Read more about Color Blindness

Did you know that 8% of men and 1 in 200 women are color blind?

Color Blindness does not necessarily mean that someone cannot see colors and can only see black and white. In most cases, patients see color, but they have difficulty distinguishing between different kinds of colors. The majority of the time, color blindness is inherited. Some conditions, such as ocular disorders, can also cause color blindness, which is an acquired condition.


Different types of color blindness exist, but the most common is red and green deficiency. Therefore, you will have trouble distinguishing between different shades of red and green. You may begin to perceive something as one color, but others around you will correct you. Also, colors appear washed out, making it difficult to distinguish between them. So, if you ever experience any of these symptoms, you should visit your eye doctor so that they can determine whether or not you have colorblindness deficiencies.

Types of color blindness

Achromatopsia can cause almost total color blindness leading to the patient only seeing the world in shades of gray.

Red color blindness makes it hard for a person to see the difference between red and dark green as well as blue from mauve and purple.
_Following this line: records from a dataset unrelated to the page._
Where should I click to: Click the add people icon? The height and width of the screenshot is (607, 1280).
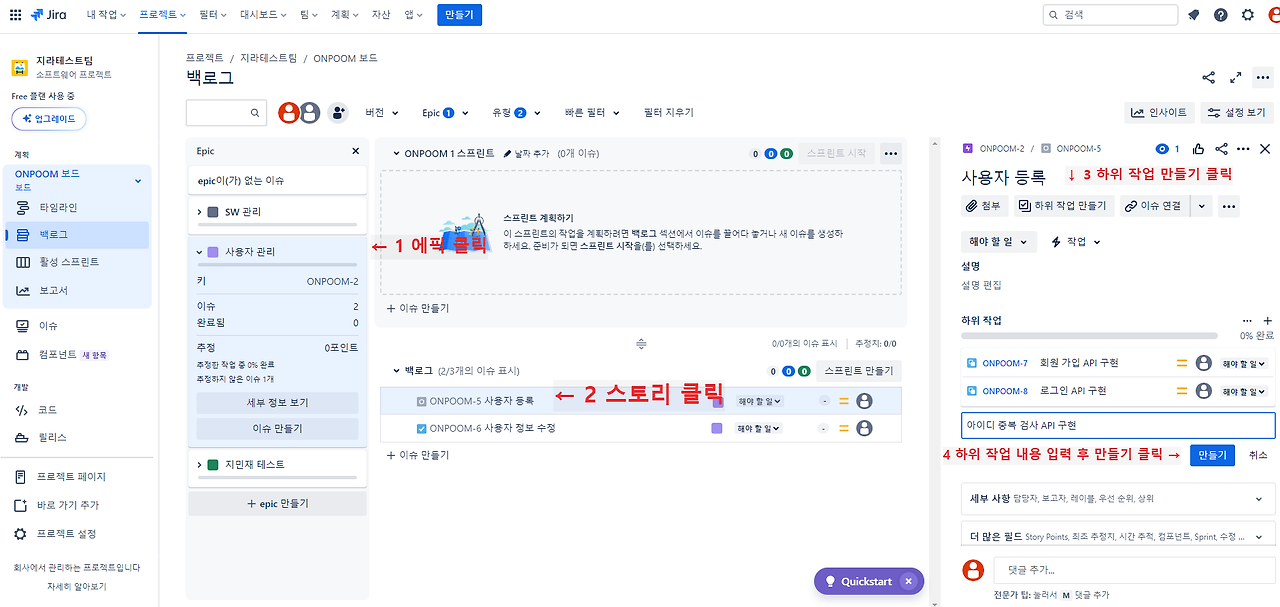[338, 113]
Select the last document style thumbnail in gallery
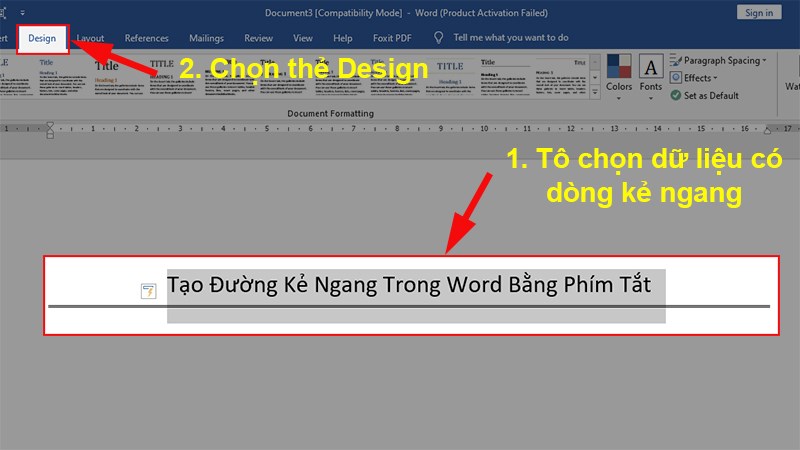This screenshot has width=800, height=450. tap(560, 78)
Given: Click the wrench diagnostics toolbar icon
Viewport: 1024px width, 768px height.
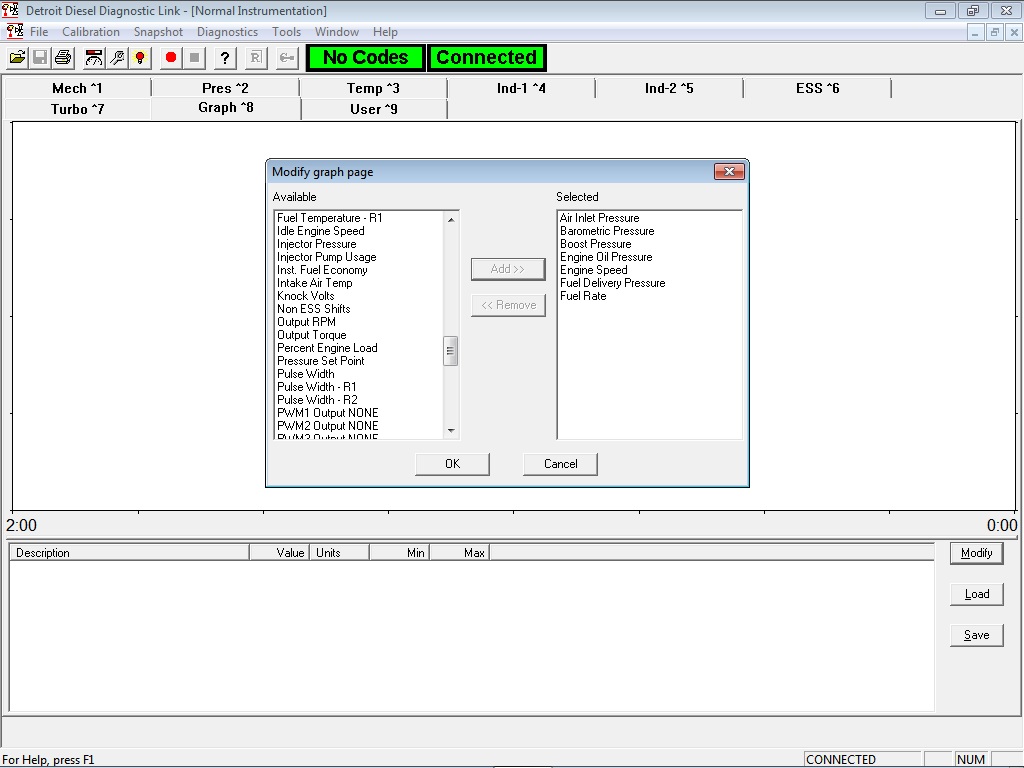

Some people with red color blindness may see greens as yellow, purples as blue, and blue as a shade of white.

Green color blindness makes it hard to tell the difference between light green and dark red (green may also be seen as gray), purple and turquoise, and mauve and gray.

The main symptoms are an inability to distinguish between light green and dark red, purple and turquoise, and mauve and gray.

Blue and yellow color blindness makes it difficult to tell the difference between blue and yellow.

What jobs do not allow people who are color blind?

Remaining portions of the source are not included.